Imagine: a wireless network spreading miles across mid-Missouri, encompassing Columbia and reaching potentially as far as Jefferson City. No longer would people be forced to seek out a Panera or Starbucks for their wireless delight.
Mike Crist, director of Enterprise Development Corp., envisions this becoming a reality sooner than Columbia residents might expect.
“We’re hoping to have the system up and functioning by the first of the year,” Crist said. “It will make a difference. This is the next generation of Internet connection.”
A partnership among Crist, Woodruff Sweitzer’s Terry Woodruff, MU Associate Business Dean Ken Evans and a company called Full Stream is working to make it possible.
“We’re going to try to work through one or more ISP providers,” Evans said. “Pricing will certainly not be higher than a typical DSL would look like.”
Crist said the work began about two years ago on WiMax, which he believes has distinct advantages over the current wireless system, WiFi. Where WiFi only has a range of 300 feet and, according to Crist, “is not very secure,” WiMax has a full mobile range of three miles from a tower and can reach as far as 20 miles on a clear field of vision. It also has speeds exceeding cable and DSL.
“About three, four years ago, equipment came about to do non-line-of-sight services, NLOS,” Crist said. “Previously, the technology wasn’t available. You had to see the transmitter.”

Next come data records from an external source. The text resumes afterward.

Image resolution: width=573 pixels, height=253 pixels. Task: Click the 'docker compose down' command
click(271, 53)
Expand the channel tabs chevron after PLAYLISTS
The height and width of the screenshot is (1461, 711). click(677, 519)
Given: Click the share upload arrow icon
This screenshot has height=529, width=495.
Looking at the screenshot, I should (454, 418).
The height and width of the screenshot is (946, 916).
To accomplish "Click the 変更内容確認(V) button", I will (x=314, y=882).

Both WiMax and WiFi offer an Internet connection through radio waves, but according to Crist, many residents of Columbia are dealing with slower and inflexible cable connections. Crist said that cable Internet connections cost more than WiMax because WiMax only requires a small antenna for each customer.
“Columbia is currently starved for bandwidth,” Crist said. “This will determine what brings new business. And, right now, Columbia’s behind, surprisingly.”

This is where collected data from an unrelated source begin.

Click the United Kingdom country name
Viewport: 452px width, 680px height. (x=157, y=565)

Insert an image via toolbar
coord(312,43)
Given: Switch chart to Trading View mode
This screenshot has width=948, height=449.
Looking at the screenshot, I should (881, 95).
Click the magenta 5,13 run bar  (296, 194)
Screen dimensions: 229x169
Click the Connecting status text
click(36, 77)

Columbia now offers wireless service at various iZones throughout the city, in places such as Shakespeare’s Pizza, Lakota Coffee Co. and Sub Shop. The company also personally installs wireless networks in residential homes and hotels. It uses WiFi to connect to the Internet.

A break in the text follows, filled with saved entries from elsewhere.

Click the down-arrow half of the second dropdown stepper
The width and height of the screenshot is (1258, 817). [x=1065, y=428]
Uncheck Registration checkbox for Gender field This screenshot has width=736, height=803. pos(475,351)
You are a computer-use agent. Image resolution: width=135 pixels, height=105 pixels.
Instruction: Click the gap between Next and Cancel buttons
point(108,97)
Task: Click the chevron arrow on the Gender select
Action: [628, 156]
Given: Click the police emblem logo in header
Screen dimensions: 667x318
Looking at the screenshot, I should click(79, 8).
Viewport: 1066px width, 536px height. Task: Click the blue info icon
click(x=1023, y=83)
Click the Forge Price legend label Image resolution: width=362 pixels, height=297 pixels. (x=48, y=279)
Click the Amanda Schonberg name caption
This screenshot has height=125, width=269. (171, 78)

“We’ve had iZones here for a couple years,” said Carrie Gartner, Columbia Special Business director. “They’re a local company that’s been providing this service for awhile.”
Only a few small cities in the United States have experimented with WiMax so far, but outside the country is a different story. Crist described an entire network spread over the city of Sydney, Australia, and said that a network also covers South Korea and Mexico City. The 2000 Census estimated Columbia’s population to be more than 90,000 people by 2006, and Crist believes many of those residents — in the academic shadow of MU and Stephens and Columbia colleges — would benefit from such a wireless system.
But the benefits do not simply stop at providing a more convenient way to check e-mail.
The speed and strength of WiMax also promises real-time streaming video, which Crist believes would help police, public works, building inspectors and others. For instance, people could watch events on real-time security cameras or instantly call up building plans in ways unknown before.
“The more you dig into it, the more services you can find that you wouldn’t be able to find otherwise,” Crist said.